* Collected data
******
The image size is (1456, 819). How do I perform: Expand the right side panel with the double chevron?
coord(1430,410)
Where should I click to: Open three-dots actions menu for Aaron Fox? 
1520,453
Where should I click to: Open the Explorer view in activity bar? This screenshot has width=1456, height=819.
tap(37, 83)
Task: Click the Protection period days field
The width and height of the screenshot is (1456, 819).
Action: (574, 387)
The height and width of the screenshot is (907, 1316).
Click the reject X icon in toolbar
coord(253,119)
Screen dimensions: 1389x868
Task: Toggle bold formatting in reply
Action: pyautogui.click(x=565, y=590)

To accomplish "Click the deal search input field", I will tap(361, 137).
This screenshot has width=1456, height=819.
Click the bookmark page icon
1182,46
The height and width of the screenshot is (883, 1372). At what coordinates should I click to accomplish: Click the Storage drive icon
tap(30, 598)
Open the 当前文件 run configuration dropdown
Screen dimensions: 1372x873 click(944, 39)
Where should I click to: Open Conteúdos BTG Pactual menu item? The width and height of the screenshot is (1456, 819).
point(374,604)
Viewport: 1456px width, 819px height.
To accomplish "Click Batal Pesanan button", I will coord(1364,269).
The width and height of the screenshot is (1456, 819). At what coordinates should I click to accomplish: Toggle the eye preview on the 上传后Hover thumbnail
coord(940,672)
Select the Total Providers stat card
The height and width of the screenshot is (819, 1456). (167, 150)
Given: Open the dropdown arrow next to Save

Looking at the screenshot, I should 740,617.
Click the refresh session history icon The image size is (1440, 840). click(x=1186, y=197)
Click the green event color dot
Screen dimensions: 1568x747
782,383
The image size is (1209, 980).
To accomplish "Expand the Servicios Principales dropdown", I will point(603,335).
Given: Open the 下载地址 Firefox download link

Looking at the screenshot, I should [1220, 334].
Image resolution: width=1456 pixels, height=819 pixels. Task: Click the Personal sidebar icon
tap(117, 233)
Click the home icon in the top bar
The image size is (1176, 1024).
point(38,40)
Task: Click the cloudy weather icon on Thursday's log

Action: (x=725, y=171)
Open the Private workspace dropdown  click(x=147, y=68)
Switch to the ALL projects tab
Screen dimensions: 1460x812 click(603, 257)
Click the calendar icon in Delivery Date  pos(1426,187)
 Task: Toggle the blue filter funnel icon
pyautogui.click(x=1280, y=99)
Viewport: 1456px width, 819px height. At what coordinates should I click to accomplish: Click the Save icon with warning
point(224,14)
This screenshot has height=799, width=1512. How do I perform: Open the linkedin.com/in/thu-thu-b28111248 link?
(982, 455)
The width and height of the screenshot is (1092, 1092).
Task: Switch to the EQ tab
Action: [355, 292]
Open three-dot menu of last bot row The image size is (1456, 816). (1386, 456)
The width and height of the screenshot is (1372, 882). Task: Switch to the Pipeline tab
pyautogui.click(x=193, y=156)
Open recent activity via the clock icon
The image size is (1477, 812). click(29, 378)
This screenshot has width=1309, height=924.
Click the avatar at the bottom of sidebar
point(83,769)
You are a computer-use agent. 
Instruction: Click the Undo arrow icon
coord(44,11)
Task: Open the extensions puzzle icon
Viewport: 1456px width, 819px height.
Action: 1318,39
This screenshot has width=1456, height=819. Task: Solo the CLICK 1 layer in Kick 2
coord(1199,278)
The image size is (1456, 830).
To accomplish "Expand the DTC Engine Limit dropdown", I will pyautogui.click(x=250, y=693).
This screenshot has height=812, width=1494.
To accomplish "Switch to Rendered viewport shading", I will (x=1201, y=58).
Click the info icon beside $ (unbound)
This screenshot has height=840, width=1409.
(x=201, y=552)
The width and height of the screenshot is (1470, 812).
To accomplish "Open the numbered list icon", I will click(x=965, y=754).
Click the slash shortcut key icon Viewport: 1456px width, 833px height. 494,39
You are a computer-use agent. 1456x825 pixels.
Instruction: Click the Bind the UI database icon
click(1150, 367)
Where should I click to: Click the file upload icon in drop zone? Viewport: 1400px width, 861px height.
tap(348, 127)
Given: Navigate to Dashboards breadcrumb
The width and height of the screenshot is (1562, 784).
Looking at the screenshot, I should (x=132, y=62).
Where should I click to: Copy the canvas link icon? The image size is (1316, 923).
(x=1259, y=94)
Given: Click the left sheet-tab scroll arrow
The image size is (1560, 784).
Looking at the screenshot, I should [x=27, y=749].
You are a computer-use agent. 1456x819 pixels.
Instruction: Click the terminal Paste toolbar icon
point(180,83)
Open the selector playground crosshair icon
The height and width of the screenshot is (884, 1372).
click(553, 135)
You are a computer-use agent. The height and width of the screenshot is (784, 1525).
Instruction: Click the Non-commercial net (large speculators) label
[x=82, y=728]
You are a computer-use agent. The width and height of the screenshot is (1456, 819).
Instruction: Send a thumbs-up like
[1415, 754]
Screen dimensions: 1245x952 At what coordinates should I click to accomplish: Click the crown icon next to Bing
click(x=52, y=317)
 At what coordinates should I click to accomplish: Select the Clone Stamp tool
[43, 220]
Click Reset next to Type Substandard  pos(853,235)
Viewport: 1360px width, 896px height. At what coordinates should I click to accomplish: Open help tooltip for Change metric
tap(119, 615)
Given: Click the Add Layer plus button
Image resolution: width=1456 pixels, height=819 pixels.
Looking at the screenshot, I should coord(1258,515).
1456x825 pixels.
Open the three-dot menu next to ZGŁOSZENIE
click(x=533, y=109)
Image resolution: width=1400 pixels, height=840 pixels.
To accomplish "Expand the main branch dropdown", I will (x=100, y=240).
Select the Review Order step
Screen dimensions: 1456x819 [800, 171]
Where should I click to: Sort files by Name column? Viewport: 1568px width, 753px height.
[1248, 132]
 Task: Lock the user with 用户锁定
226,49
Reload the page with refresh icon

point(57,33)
******
* PROBLEM STATEMENT
Say the number of data lines holding "computer", without any other words.

* YOUR RESPONSE
5